Pemilihan umum di Indonesia dijadwalkan diselenggarakan pada 14 Februari 2024 untuk memilih Presiden dan Wakil Presiden baru, anggota badan legislatif nasional Majelis Permusyawaratan Rakyat (MPR) serta anggota badan legislatif daerah. MPR terdiri atas Dewan Perwakilan Rakyat (DPR), yaitu Dewan Perwakilan Rakyat (DPR) dan Dewan Perwakilan Daerah (DPD). 
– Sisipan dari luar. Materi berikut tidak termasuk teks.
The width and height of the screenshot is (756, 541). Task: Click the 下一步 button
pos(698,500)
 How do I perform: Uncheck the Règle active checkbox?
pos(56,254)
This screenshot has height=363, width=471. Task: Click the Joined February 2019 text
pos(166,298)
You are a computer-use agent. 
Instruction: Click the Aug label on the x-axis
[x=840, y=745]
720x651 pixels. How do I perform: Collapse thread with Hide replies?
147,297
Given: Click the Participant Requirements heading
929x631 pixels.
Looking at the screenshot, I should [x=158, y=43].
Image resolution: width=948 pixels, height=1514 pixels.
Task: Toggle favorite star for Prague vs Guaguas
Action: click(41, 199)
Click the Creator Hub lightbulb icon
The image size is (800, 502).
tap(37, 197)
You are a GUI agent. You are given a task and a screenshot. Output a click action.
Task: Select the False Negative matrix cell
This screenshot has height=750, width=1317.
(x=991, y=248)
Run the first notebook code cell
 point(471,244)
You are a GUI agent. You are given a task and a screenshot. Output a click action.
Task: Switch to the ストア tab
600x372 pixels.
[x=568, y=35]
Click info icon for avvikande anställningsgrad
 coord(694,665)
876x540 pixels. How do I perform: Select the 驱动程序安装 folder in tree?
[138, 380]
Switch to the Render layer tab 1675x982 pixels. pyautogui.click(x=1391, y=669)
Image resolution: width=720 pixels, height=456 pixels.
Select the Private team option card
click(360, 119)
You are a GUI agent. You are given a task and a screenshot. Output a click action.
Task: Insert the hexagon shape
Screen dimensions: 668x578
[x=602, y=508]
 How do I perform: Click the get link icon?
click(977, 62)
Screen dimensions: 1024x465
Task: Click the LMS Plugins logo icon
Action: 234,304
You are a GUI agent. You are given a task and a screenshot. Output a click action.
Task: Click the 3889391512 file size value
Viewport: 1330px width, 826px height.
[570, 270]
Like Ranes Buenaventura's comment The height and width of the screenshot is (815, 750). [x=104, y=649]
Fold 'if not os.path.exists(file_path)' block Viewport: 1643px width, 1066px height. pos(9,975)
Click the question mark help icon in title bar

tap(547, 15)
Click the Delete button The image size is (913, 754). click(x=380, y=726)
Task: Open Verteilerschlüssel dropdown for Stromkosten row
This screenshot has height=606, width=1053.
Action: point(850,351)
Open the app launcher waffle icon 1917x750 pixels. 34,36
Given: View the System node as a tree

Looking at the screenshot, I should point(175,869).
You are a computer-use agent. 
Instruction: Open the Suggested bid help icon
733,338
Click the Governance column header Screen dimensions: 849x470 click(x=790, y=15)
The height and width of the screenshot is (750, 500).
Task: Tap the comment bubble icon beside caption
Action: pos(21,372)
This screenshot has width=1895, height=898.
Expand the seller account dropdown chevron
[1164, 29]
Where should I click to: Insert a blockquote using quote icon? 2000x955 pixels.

Pemilihan presiden diperkirakan menarik banyak perhatian, karena petahana, Presiden Joko Widodo, sedang dalam masa jabatan kedua dan terakhirnya. Calon berikutnya harus secara resmi dicalonkan oleh partai politik atau koalisi yang memiliki 20% kursi di DPR atau 25% dari jumlah suara yang dikumpulkan pada pemilu 2019. 

Pada akhir 2022, Komisi Pemilihan Umum (KPU) mengumumkan bahwa 17 partai memenuhi syarat untuk mengikuti pemilihan anggota legislatif mendatang. Partai Demokrasi Indonesia Perjuangan (PDI-P) yang saat ini berkuasa adalah partai terbesar di DPR dengan ~19,3% dari total suara pada pemilu 2019. 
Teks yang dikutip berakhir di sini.